*Source data*.
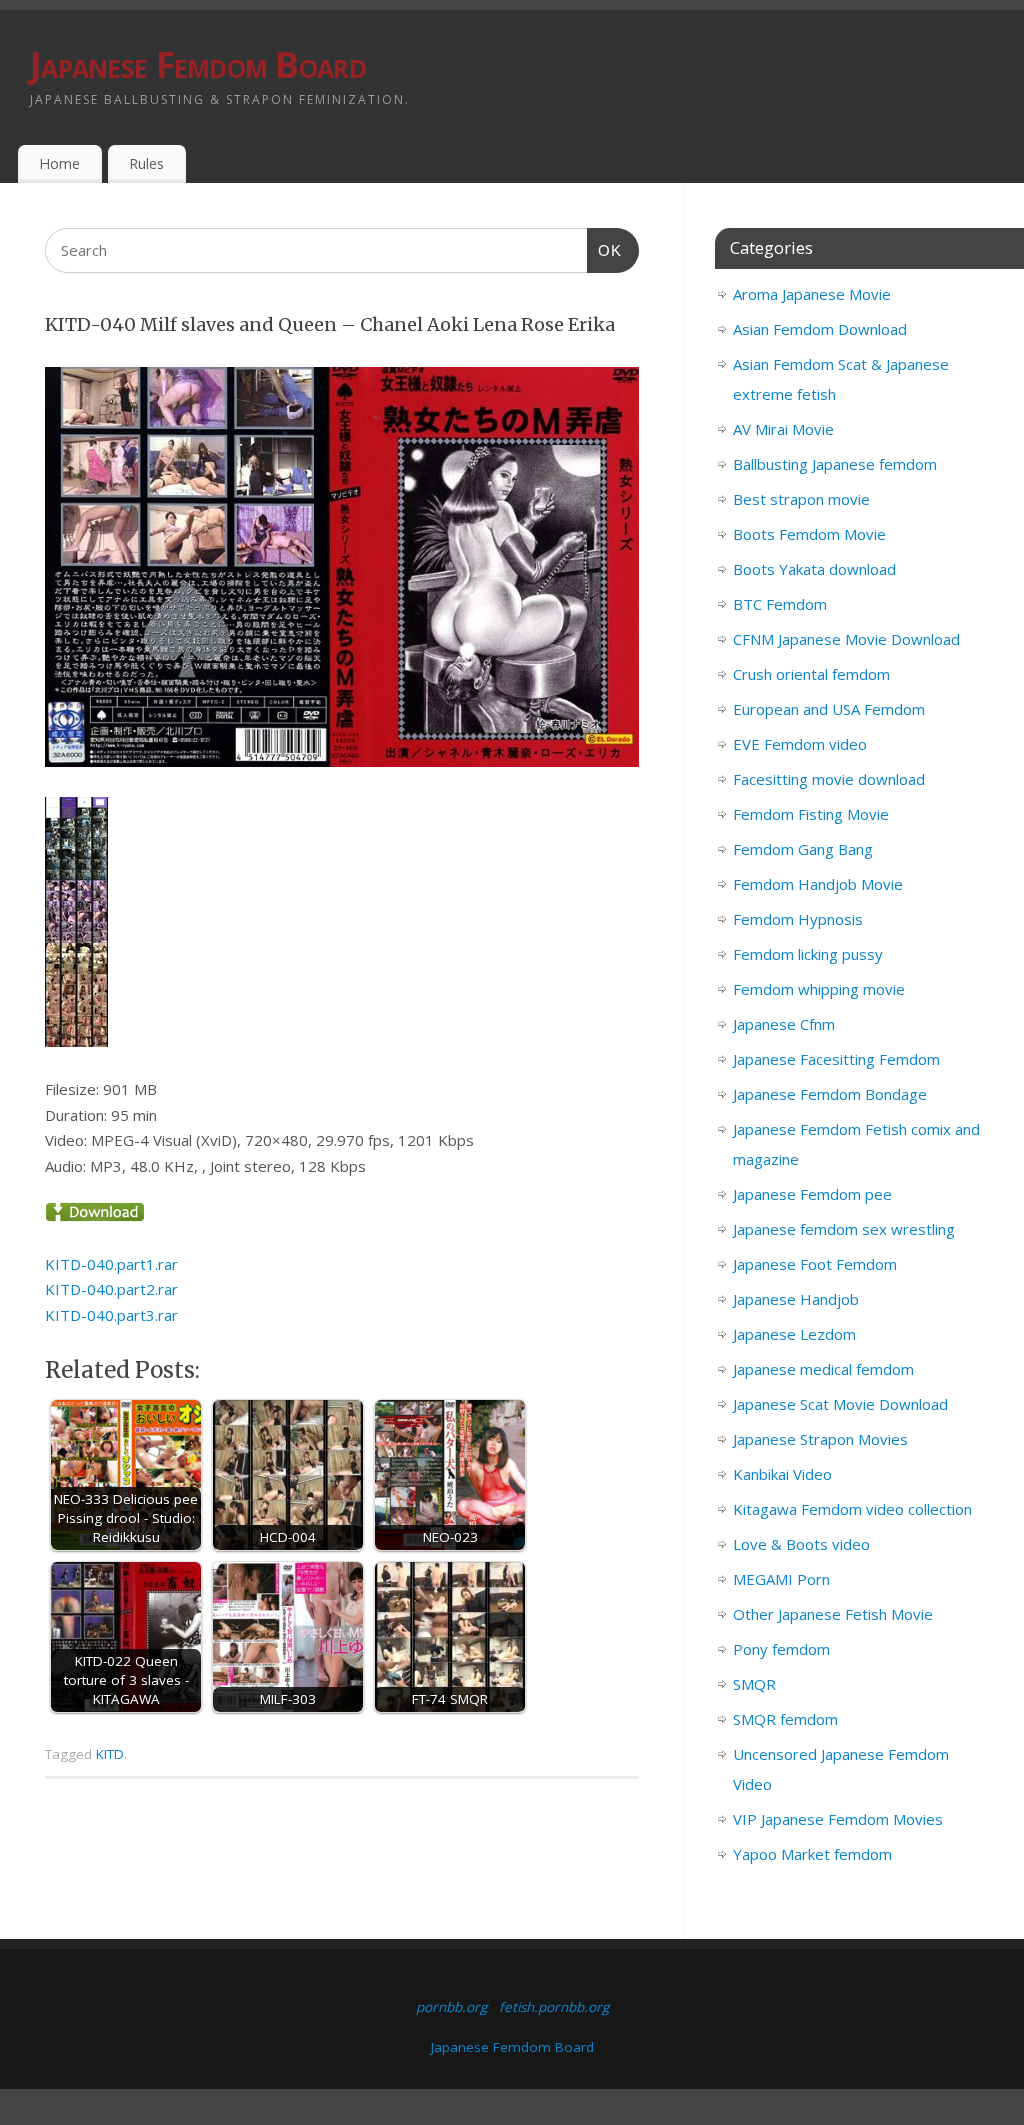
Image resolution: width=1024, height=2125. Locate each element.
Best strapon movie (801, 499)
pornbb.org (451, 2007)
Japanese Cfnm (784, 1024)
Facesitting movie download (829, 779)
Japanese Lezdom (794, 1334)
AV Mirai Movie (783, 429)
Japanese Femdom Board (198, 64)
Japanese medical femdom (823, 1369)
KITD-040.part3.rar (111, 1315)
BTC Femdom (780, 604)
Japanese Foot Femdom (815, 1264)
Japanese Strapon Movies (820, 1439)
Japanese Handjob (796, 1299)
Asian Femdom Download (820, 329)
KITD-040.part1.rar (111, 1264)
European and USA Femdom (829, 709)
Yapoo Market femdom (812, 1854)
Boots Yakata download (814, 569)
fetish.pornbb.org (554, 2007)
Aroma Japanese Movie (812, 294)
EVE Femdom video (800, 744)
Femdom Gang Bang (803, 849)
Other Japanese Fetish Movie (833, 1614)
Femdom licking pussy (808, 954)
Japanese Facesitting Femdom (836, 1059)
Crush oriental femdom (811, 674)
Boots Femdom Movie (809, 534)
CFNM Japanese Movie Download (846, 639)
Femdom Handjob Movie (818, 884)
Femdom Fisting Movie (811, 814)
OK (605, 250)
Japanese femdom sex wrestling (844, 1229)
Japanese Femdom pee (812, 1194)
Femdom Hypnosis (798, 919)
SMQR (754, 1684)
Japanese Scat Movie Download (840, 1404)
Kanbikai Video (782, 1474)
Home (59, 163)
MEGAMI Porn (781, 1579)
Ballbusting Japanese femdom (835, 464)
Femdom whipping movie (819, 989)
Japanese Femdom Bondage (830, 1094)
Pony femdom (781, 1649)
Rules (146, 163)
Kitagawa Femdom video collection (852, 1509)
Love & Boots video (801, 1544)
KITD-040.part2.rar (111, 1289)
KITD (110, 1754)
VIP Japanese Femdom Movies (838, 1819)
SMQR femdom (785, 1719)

*Exercise*.
Copy all lines from the material that include "Facesitting".

*Result for this exercise*.
Facesitting movie download (829, 779)
Japanese Facesitting Femdom (836, 1059)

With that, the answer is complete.